Saturday, September 1, 2007

Little, Brown Adds Three Tintin Books

To mark this year's Hergé centennial, this fall Little, Brown will publish three Tintin books previously unpublished in the United States, the ICv2 retail website reports. Tintin in the Land of the Soviets, the first Tintin adventure drawn by Hergé, was never redrawn in a manner consistent with the later albums and has only been available in foreign facsimile reprints aimed at collectors. Tintin in the Congo has a troubled history; despite having been redrawn and re-edited twice by Hergé in his lifetime, the book is still being challenged for its depiction of colonialist attitudes (previous editions also included depictions of casual animal abuse). The third book, Tintin and Alph-Art, collects sketches and other material from Hergé's last, unfinished work.

Kochalka's Kids Comics

James Kochalka announces that his new children's book, Squirrelly Gray, has just been published by Random House. According to the artist, the book "alternates a page of verse with a page of comics, and tells the story of how color was introduced to the world." Kochalka, a frequent contributor to Nickelodeon Magazine's comics section, further discusses the book and his previously published children's comics in an interview with Newsarama:
I'm not sure if many copies of my previous books for kids (Pinky & Stinky, Peanutbutter & Jeremy's Best Book Ever) actually ever made it into the hands of actual children. They probably mostly sold to my adult fans. I hope that now, with the backing of a huge children's book publisher, we might be able to get this book into the hands of more actual children.
Kochalka notes that he recently finished another children's comic, Johnny Boo, to be published by Top Shelf next year, and is currently working on another unattached children's project.

Bone Sales Information

Jeff Smith notes recent sales figures for Scholastic's repackaging of his Bone graphic novel series: "[T]he paperback edition of BONE 6: Old Man’s Cave, which just shipped last month, is in its third printing for a total of 260,000 copies! The combined hard cover & paperback sales for the series to date: nearly 2,000,000."

Thursday, August 30, 2007

Horn Book Examines "Boys' Love" Manga

The September/October issue of The Horn Book features J. D. Ho's piece "Gender Alchemy: The Transformative Power of Manga," about the appeal shonen-ai "boys' love" manga holds for girls. The piece is available in full on the magazine's website.

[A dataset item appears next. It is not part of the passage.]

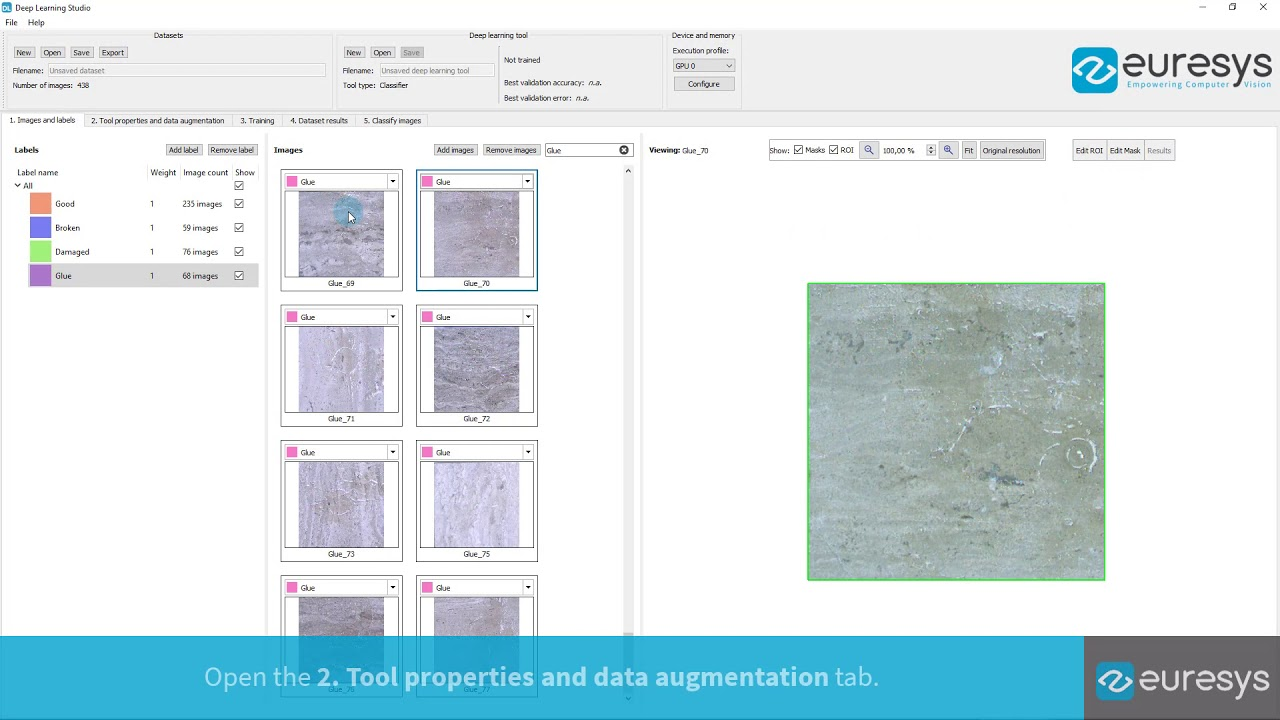The width and height of the screenshot is (1280, 720).
Task: Click the zoom in magnifier icon
Action: click(948, 150)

Review: The Professor's Daughter

Elizabeth Bird reviews The Professor's Daughter by Joann Sfar and Emmanuel Guibert at the School Library Journal's website. The book has been translated from the original French and published in the U.S. by First Second Books.

Childhood Cognition and Motion Lines

Neil Cohn examines a pair of studies examining childhood comprehension of motion lines and other visual indicators of movement as conventionalized in comics. Both papers compare understanding of action lines with that of other visual cues, including body posture and "polymorphic features (i.e. repeating legs over and over to show motion)."

Review: Casper the Friendly Ghost

PopCultureShock reviews Casper the Friendly Ghost, the first in Dark Horse Comics' series of books reprinting Harvey children's comics.
Unlike some of the other children’s comics that are currently being reprinted–notably Carl Barks’s Duck stories and John Stanley and Irving Trip’s Little Lulu–the Casper comics are not good in any traditional sense. They are perfectly serviceable children’s stories, but there’s no reason for a grown-up to read them. Comparing Lulu to Casper is like comparing Edward Lear to Stan and Jan Berenstain... Yet there is one reason why an intelligent adult might want to pick up this collection. Simply put, Casper featured some of the best art ever to grace a comics page.
The next volume in the series will reprint selected stories from Richie Rich.

Disney Adventures Cancelled

Disney Adventures Magazine has been cancelled, The Beat reports. The magazine had included comics among its contents. Most of these were based upon Disney properties, but the magazine at one point serialized Jeff Smith's Bone and has included work by cartoonists including Evan Dorkin and Rick Geary.